Chris - Actually, this is a phenomenon that's very well described. People who get malignancies very often lose dramatic amounts of weight and people who get HIV also lose enormous amounts of weight. What they both have in common is that the immune system is often driven into overdrive. It's pushed very hard. But scientists didn't really know, aside from saying, it must be some kind of production of signalling hormones in the immune system. They couldn't really tell exactly what the culprits were. But then about a year - no, a couple of years ago now almost- a paper was published in Nature Medicine. It was by Haiko Yonan et al and what they did was to find one of the factors that seems to cause this dramatic weight loss. They were using mice and they had mice in which they implanted a prostate cancer sample. And those mice went on to lose dramatic amounts of weight and when the scientists compared the levels of various chemicals in the blood of the mice with healthy mice, they found that one chemical in particular, MIC-1, Macrophage Inhibitory Cytokine -1 was at very high levels. And when they gave antibodies to that particular chemical, the mice didn't lose any weight.So it looks like it's the immune system, trying to respond to the cancer or being manipulated or thwarted by the cancer and it makes these abnormal signals that it shouldn't make. And they then cause the appetite centre in your brain's hypothalamus to go off kilter and it causes people to lose their appetite and stop taking in the right amounts of food. So, they're burning off lots of energy, but they're not replacing the calories. And as a result, they end up getting too thin and they lose all that dramatic amount of weight.The fact they've identified one of these factors is really good news because it kind of suggests that we might be able to reverse the process.
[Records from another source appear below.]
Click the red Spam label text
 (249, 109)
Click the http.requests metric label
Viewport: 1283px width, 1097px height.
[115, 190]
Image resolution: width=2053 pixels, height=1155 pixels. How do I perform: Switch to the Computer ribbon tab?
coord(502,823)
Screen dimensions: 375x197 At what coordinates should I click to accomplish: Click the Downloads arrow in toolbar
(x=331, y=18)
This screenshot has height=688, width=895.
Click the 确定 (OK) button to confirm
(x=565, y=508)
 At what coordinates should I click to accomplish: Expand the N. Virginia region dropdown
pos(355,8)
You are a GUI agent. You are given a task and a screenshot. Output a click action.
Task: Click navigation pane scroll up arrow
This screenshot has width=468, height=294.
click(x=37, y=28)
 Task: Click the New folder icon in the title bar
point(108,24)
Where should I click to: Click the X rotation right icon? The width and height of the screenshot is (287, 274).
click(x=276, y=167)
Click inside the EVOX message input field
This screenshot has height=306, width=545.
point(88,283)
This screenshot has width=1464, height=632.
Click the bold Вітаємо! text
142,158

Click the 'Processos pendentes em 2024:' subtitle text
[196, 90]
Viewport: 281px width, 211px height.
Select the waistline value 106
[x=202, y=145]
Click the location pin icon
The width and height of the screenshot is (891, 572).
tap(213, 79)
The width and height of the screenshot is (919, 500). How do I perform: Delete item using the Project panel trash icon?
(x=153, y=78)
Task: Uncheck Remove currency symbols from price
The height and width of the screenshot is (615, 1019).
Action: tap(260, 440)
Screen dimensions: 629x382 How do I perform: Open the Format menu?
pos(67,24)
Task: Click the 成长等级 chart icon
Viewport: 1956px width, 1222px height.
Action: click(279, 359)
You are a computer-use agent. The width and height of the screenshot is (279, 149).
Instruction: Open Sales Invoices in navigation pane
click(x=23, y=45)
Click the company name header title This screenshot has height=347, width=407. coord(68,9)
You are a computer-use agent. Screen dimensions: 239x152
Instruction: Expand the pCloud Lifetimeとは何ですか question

We put this question to Mark Briffa, lecturer in marine biology at the University of Plymouth:Mark - In vertebrates, a major component of the blood is the red blood cell or erythrocytes and this can make up the half volume of the blood and it's these cells that contain haemoglobin and do the job of transporting oxygen around the circulatory system. Now in adult humans, and other mammals these red blood cells are made in the red bone marrow and this is the soft tissue found inside the hollow bones of tetrapods or four-limbed vertebrates which as well as the mammals include amphibians, reptiles and birds. But red bone marrow isn't the only site where red blood cells are produced and in bony fish and cartilaginous fish that don't have bones like sharks and rays, the main places where red blood cells are made are in the spleen and in the front section of the kidneys. And some sharks also have the unique organ called Leydig's organ which is actually absent in the other vertebrates, and this is a large organ that's wrapped around the oesophagus. And although it was discovered way back in 1857, very little is known about exactly what it does, but it's thought that it might play some additional role in producing red blood cells and also in the immune system. So, although bone marrow is important for making red blood cells in humans; in fish, the most important site seems to be the spleen.